Gli ultimi pensieri per chi sono?
“Il primo pensiero/ringraziamento è per Franco Sala, grande amico e buonissimo arbitro che, solo per problemi “burocratici” – ai tempi in serie A erano presenti ben 9 arbitri lombardi -, non ha avuto in premio la possibilità di arbitrare la serie A. Franco invece avrebbe meritato la massima serie più di tanti altri sicuramente meno bravi e appassionati di lui. Sala è stato un arbitro eccellente, attento, aggiornato e sempre “al pezzo” semplicemente perchè viveva per arbitrare.
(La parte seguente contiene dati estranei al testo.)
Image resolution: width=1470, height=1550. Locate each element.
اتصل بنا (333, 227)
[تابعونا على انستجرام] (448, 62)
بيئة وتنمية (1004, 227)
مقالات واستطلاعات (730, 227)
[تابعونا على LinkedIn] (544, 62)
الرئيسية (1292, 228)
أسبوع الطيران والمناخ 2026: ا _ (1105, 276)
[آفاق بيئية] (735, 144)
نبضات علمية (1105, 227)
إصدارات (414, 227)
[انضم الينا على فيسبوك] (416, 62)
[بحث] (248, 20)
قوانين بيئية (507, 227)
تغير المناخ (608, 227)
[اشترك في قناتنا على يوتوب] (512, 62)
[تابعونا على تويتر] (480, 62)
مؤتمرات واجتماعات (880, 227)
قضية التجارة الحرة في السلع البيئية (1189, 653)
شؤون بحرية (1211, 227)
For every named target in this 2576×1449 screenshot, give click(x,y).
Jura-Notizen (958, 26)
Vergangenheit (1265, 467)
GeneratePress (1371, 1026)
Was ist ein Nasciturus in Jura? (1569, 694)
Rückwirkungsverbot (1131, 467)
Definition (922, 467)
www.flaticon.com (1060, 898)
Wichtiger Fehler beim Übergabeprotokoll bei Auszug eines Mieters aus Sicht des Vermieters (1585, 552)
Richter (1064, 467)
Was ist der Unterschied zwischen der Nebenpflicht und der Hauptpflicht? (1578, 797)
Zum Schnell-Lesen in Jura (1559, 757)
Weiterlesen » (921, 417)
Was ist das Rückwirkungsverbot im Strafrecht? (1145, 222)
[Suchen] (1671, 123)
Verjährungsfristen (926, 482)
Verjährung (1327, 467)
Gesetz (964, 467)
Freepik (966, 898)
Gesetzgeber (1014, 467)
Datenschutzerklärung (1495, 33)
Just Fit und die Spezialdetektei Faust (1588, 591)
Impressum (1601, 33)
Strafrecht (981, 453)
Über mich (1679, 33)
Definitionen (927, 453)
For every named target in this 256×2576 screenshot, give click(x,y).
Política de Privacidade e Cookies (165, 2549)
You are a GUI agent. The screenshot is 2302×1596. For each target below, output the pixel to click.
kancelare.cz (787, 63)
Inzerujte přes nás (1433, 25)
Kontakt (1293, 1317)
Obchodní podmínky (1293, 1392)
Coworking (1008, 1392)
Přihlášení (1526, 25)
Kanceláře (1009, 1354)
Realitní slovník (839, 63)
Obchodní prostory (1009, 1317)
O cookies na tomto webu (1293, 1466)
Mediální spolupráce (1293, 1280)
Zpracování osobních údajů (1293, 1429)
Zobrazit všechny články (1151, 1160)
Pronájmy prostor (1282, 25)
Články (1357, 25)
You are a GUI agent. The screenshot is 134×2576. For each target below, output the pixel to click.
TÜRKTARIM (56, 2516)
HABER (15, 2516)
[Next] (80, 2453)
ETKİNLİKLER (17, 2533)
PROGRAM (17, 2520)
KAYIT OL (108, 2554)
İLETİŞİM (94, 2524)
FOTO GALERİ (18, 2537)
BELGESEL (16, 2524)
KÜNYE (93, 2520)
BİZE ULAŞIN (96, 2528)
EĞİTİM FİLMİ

Infine, un pensiero speciale va a tutti coloro dai quali ho avuto collaborazione e mi hanno aiutato nel corso della mia carriera. Penso in particolarea Toto Bulgheroni e ai vari staff tecnici che si sono avvicendati in Pallacanestro Varese. Poi, un grazie sincero agli indimenticabili Augusto Ossola e Giancarlo Gualco. Infine, rivolgo un enorme, ideale abbraccio al carissimo Sandro Galleani che, in occasione dei miei infortuni sul parquet, mi ha curato come fossi stato uno dei suoi giocatori. Se ho potuto arbitrare così tanto e così a lungo è stato anche merito suo e delle sue mani magiche”.